NASM (Assembly) - Finding Null-terminated string length (x86 Win)

AceInfinity

Emeritus, Contributor
Joined
Feb 21, 2012
Posts
1,728
Location
Canada
Here's a quick implementation I wrote using nasm for finding the length of a local null terminated string, without calling the C function strlen().

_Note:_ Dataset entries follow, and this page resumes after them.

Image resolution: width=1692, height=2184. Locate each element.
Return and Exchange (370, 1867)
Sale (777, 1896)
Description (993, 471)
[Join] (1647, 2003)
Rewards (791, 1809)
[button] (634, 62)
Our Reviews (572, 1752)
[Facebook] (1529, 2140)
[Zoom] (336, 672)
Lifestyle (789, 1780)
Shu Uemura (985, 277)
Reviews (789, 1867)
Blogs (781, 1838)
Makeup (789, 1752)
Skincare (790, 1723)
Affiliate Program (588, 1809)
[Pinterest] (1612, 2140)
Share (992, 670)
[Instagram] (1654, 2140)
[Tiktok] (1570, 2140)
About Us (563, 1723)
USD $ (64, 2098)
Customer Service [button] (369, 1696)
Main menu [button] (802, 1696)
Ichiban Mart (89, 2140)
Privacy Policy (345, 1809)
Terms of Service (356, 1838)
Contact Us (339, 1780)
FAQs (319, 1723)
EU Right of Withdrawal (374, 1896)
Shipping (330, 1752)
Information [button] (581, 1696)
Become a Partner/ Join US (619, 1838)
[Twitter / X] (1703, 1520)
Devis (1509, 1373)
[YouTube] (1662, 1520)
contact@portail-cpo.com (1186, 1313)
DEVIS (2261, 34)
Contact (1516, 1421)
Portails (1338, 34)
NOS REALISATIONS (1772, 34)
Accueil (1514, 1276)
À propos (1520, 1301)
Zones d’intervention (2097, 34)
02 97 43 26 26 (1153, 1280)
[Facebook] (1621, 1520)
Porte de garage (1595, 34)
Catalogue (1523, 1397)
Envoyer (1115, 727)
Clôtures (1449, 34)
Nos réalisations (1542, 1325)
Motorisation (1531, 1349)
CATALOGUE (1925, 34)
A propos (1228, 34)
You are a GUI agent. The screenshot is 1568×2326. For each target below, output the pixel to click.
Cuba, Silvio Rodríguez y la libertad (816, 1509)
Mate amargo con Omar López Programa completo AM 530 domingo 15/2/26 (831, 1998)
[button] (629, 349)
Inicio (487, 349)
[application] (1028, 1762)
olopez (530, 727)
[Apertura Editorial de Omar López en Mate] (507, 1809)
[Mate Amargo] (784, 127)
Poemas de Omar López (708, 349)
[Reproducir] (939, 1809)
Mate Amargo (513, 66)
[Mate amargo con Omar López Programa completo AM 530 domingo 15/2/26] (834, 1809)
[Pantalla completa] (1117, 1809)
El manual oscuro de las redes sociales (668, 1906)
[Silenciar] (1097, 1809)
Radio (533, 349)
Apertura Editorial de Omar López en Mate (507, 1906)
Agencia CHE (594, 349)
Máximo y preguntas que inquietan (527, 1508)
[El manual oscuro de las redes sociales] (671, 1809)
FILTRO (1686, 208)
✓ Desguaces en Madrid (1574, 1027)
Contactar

The only C function used in this example is printf() to display the results to the console.

Code:
[NO-PARSE];----------------------------------------------------
; File:
;   code.asm
; 
; Description:
;   NASM implementation to find the length of a
;   local null-terminated string.
;
; nasm -f win32 code.asm -o code.o
; gcc -o main code.o 
;----------------------------------------------------

extern _printf ; C function

global _main

section .data
  mystr: db 'testing', 0
  format: db 'length (%s) => %u', 10, 0

section .text
_main:
  push dword mystr
  call strlen
  add esp, byte 4
  push eax
  push dword mystr
  push dword format
  call _printf 
  add esp, byte 12
  ret

strlen:
  mov ebx, [esp + 4]
  mov ecx, 0
  .next:
  cmp byte [ebx], 0
  jz .exit_loop
  inc ebx
  inc ecx
  jmp .next
  .exit_loop:
  mov eax, ecx
  ret[/NO-PARSE]

Written for 32-bit Windows.
 
I know a bit about x64 as well. Theres a few key differences especially in regards to function calls and registers.
 
Cool.

Yeah, there's not too much that requires much thought process despite the full registers/64 bit operations being r prefixed as opposed to e. Similar with integer registers also, I guess.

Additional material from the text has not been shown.